TEXT:
**********

Silicone Breast Implants Still Not as Popular as Saline

In the current edition of the Aesthetic Surgery Journal, Drs. Reece, Ghavami, et. al., surveyed current practice patterns in breast augmentations by Board Certified Plastic Surgeons throughout the USA.  While the study was mostly predictable, I was shocked to read that plastic surgeons still use saline implants more frequently than silicone implants!

Here's what implants plastic surgeons seem to prefer...

  • 92% used smooth implants (rather than textured)
  • 96% prefer round implants (rather than tear-drop shaped)
  • Saline still outsells silicone.
  • At least 40% of plastic surgeons prefer saline implants over silicone implants.
  • 23% use saline implants exclusively!

Compared to my peers, my numbers are similar, except when it comes to saline versus silicone.

  • I prefer smooth.
  • I prefer round implants.
  • I do like saline implants.  Saline still has a role to play, especially when a patient wants the smallest possible scar.

**********

DATASET EXTRACT:
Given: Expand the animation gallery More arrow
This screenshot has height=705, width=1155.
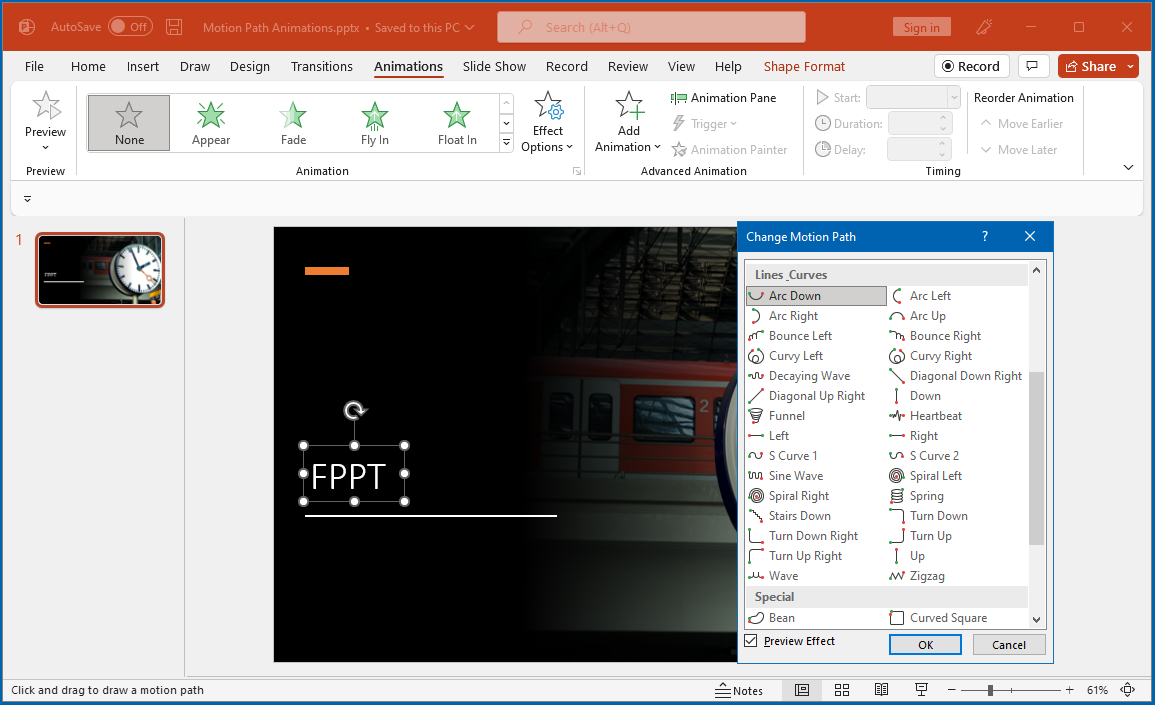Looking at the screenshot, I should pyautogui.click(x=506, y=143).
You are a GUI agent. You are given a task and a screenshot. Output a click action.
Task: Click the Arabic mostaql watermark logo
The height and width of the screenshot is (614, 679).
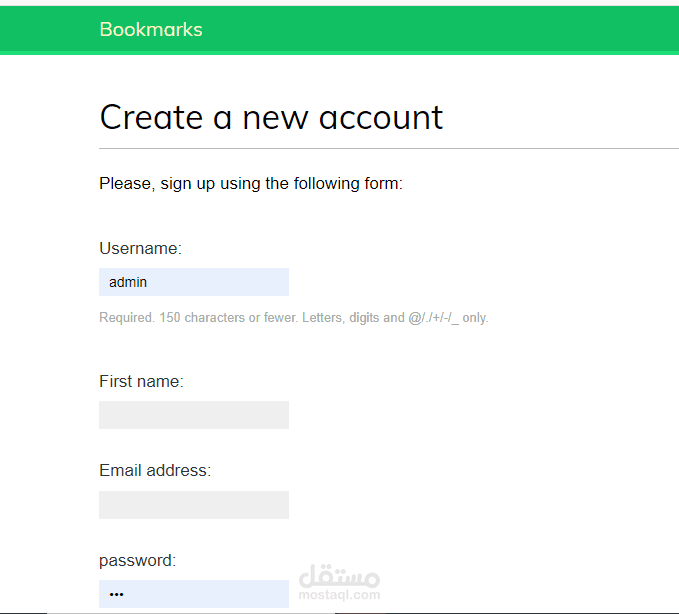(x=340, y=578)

**********

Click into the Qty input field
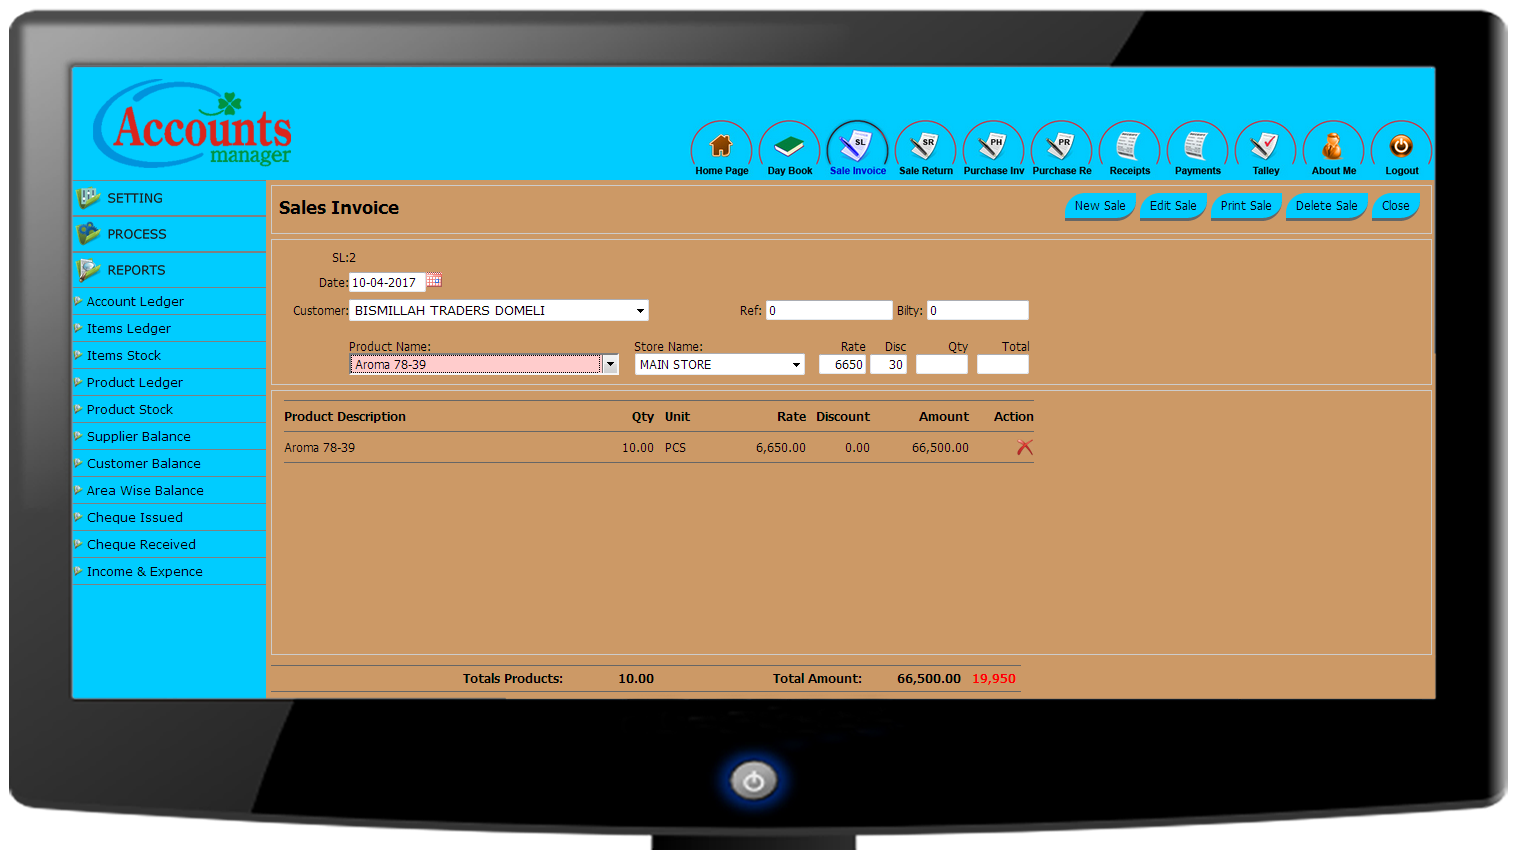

**********

PROBLEM DESCRIPTION: Reproduce everything in the breast implant text from "In the current" down to "than tear-drop shaped)", with no changes.

RESPONSE:
In the current edition of the Aesthetic Surgery Journal, Drs. Reece, Ghavami, et. al., surveyed current practice patterns in breast augmentations by Board Certified Plastic Surgeons throughout the USA.  While the study was mostly predictable, I was shocked to read that plastic surgeons still use saline implants more frequently than silicone implants!

Here's what implants plastic surgeons seem to prefer...

  • 92% used smooth implants (rather than textured)
  • 96% prefer round implants (rather than tear-drop shaped)